Bahagia Beracun

Terik amarah menyengat, bau-bau ketidaksabaran mulai menggerogoti nafsu.
Sebagian, telah terlena oleh kesenangannya, mengimajinasikan angan-angan kosong, melompong.
Tak ada lagi sandaran kepercayaan bahagia tentang hidup, selain pada penghisap mematikan.

Ketika kecil, timangan orang terkasih menentramkan hati, uluran tangan lembut tergapai manja. Riuh tawa dan canda adalah pengikat jiwa. Baginya, bahagia ada bersama lingkaran keluarga.

Namun, ketika satu persatu mulai mengakrabkan diri dengan kesibukan, naluri kebersamaannya mulai meronta. Ingin memanggil kembali percuma, yang ada hanya senyuman untuk me(nanti). Ada pertengkaran ketika kesalahpahaman, ada kemarahan ketika keegoisan bertahan.
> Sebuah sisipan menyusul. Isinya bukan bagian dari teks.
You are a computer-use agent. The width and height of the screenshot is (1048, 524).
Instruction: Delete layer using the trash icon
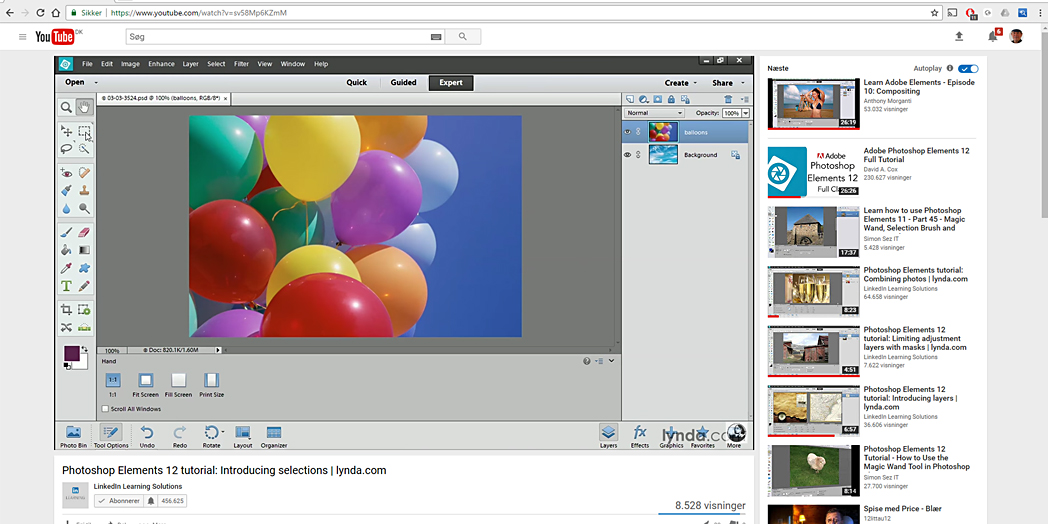(x=728, y=99)
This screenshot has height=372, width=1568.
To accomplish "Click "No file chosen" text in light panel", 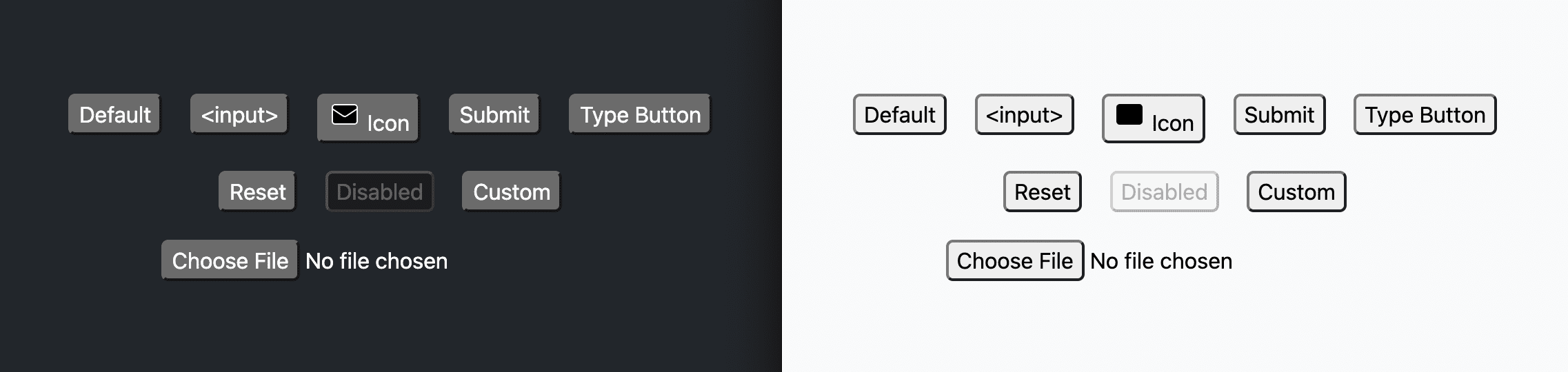I will [x=1161, y=261].
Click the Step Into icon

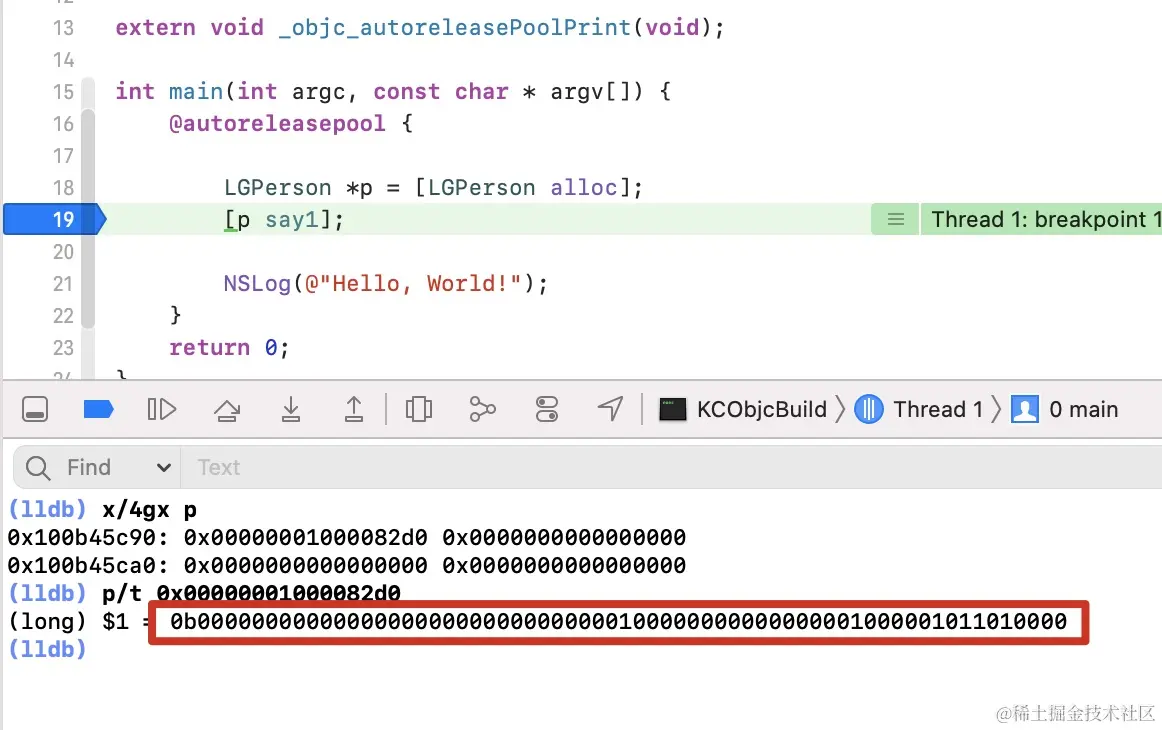tap(290, 409)
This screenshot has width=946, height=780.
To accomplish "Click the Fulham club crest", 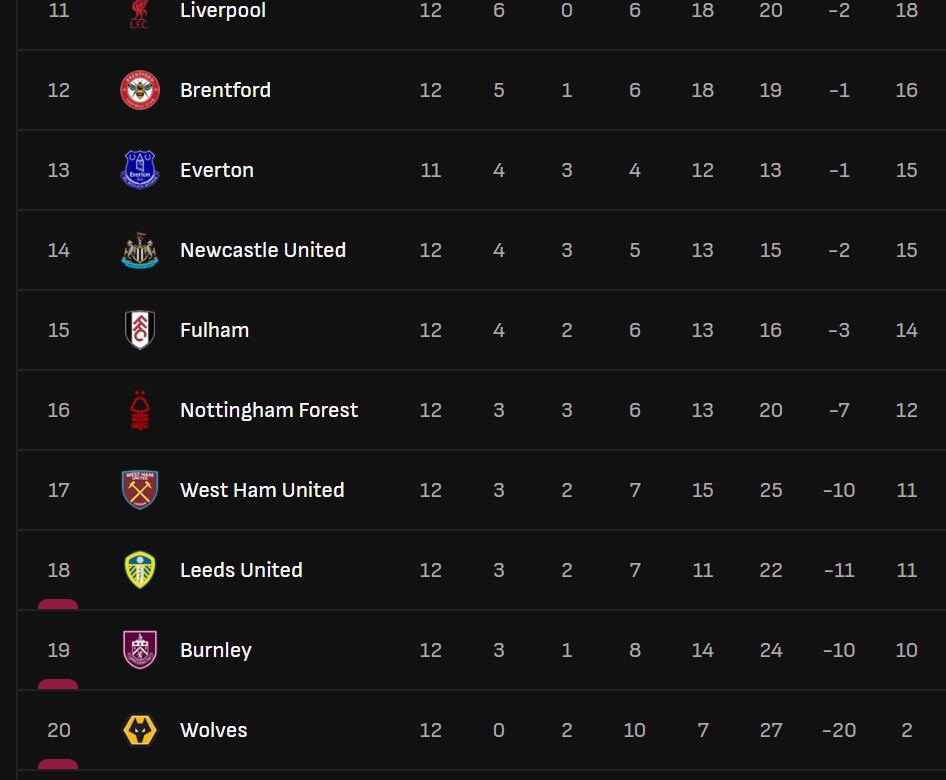I will coord(139,330).
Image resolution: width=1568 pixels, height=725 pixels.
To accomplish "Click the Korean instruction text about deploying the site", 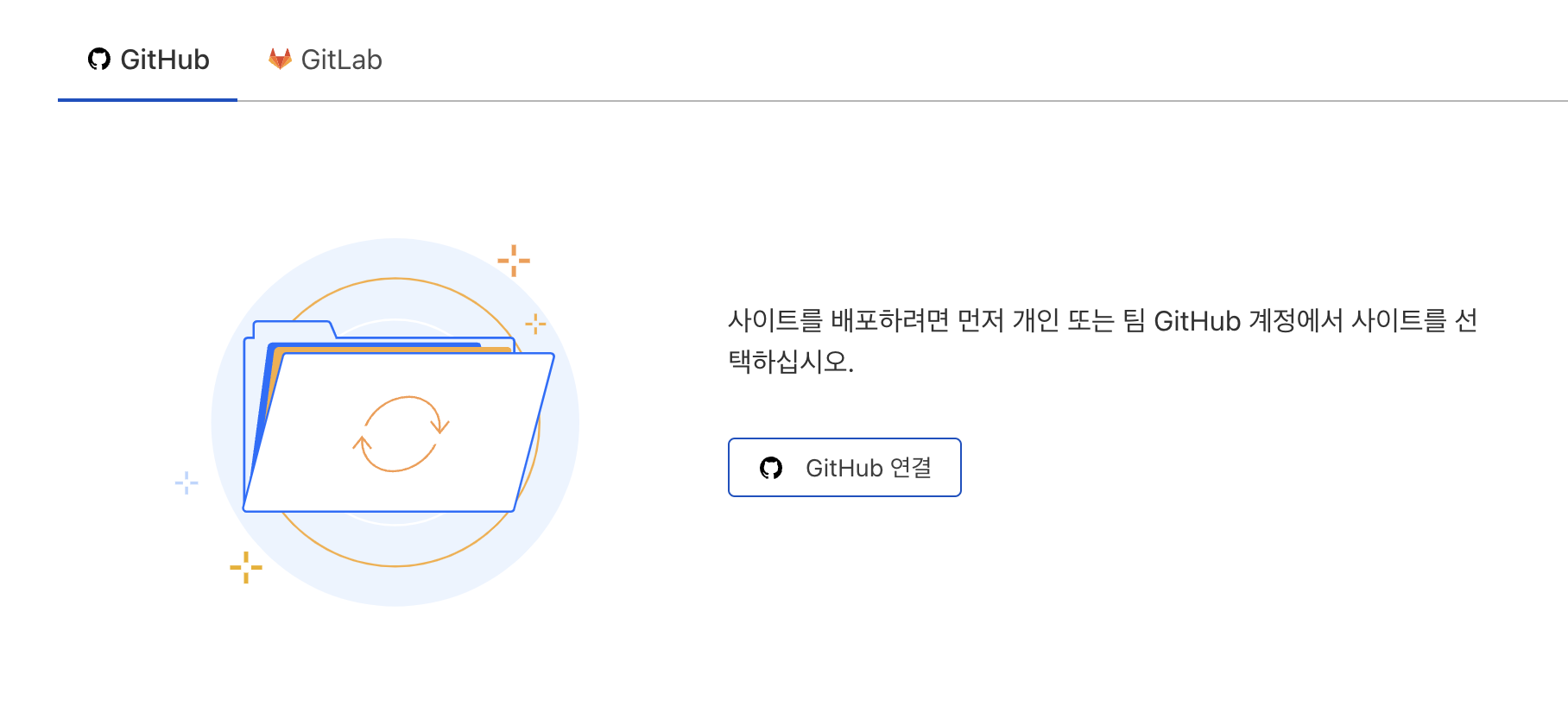I will [x=1103, y=340].
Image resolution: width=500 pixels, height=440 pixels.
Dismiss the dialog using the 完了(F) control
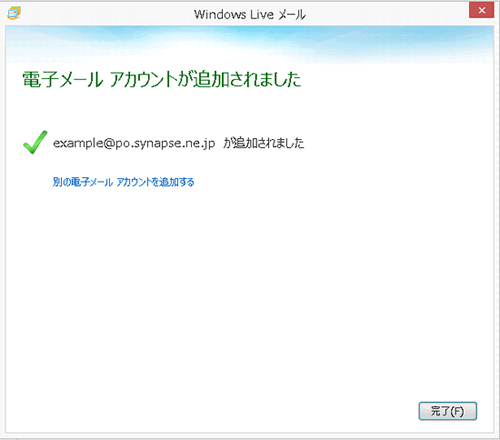[448, 411]
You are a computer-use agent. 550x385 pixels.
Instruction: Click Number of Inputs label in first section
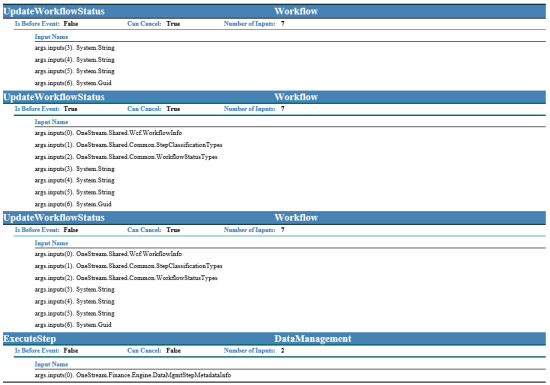pos(249,24)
Sendirinya mulai melukai pedih, membunuh sebagian percaya tentang bahagia itu keluarga, bahagia itu teman, bahagia itu sahabat, semuanya mati.

Saat itulah, tangan-tangam bengis mulai menawarkan 'bahagia beracun'. Menuntunnya perlahan, menelusuri, mengikuti jejak yang merasa ditinggalkan.

Satu, dua hingga semua merasa senasib, maka kebersamaan itu tercipta dari ruang kesepian. Sama-sama ditinggalkan, ditelantarkan tanpa sebab, dikucilkan tanpa pengertian.

Hingga mulailah episode 'bahagia beracun' menawarkan posisi.
Mengiming-imingi tentang nikmat hakiki padahal berujung merugi.
Sebab, ketika ingatan keluarga telah mati, segala yang terekam hanya kenangan sendiri.

Langit menjadi atap
suntikan dan obat-obatan adalah kawan sepermainan yang membahagiakan.
Senyum merekah untuk saat itu, Sedang kelam menanti dipintu masa depan.